Collected data

------------------------------------

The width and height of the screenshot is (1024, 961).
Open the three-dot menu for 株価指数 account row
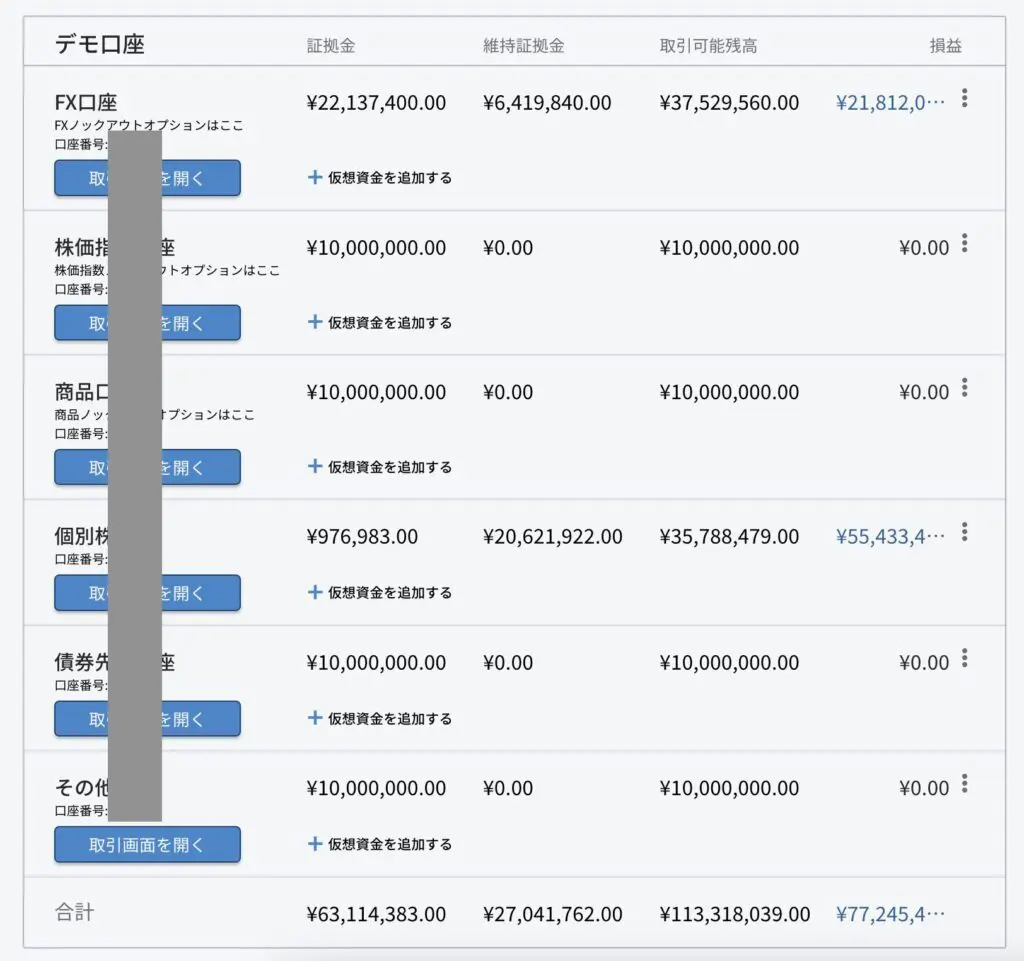(964, 243)
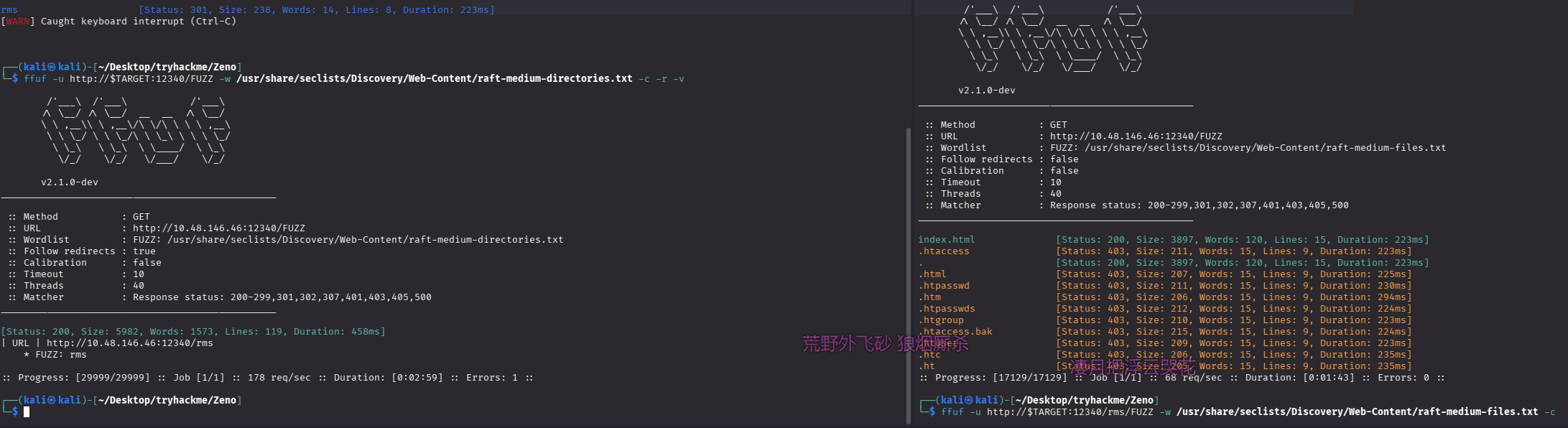Viewport: 1568px width, 428px height.
Task: Click the .htpasswd result line
Action: point(943,286)
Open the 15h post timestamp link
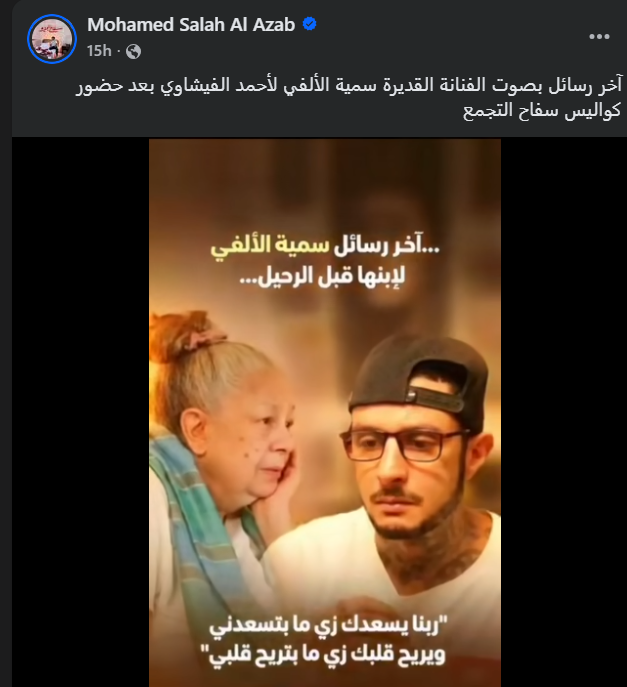Screen dimensions: 627x687 point(99,51)
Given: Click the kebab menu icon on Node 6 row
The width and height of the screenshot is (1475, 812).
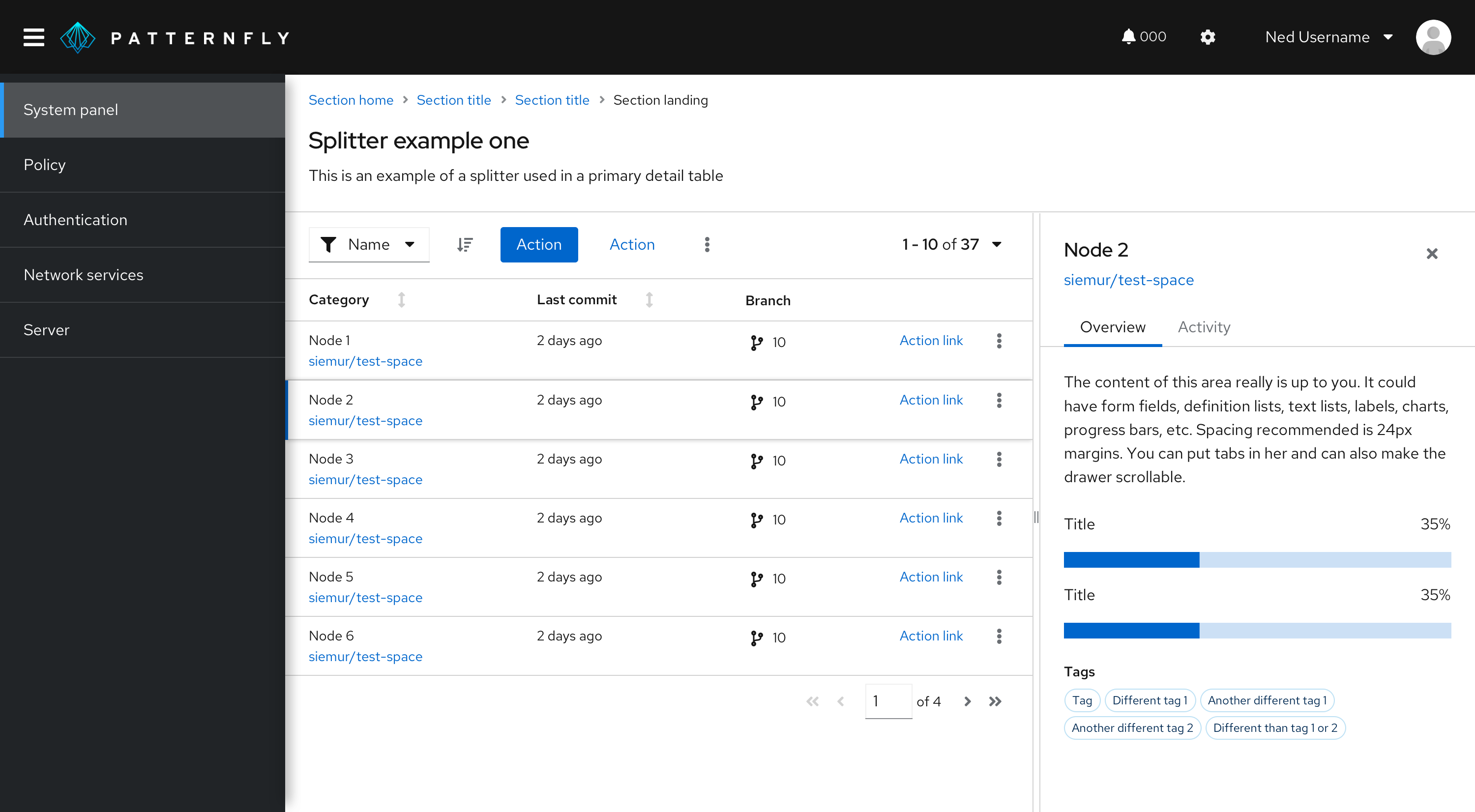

------------------------------------

Problem requirements: In the records, the line containing "Given: Click the" starts the span and the final line ends it. Output exactly that span, both ends included, with no pictures and nothing else.

Solution to the problem:
Given: Click the kebab menu icon on Node 6 row
The width and height of the screenshot is (1475, 812).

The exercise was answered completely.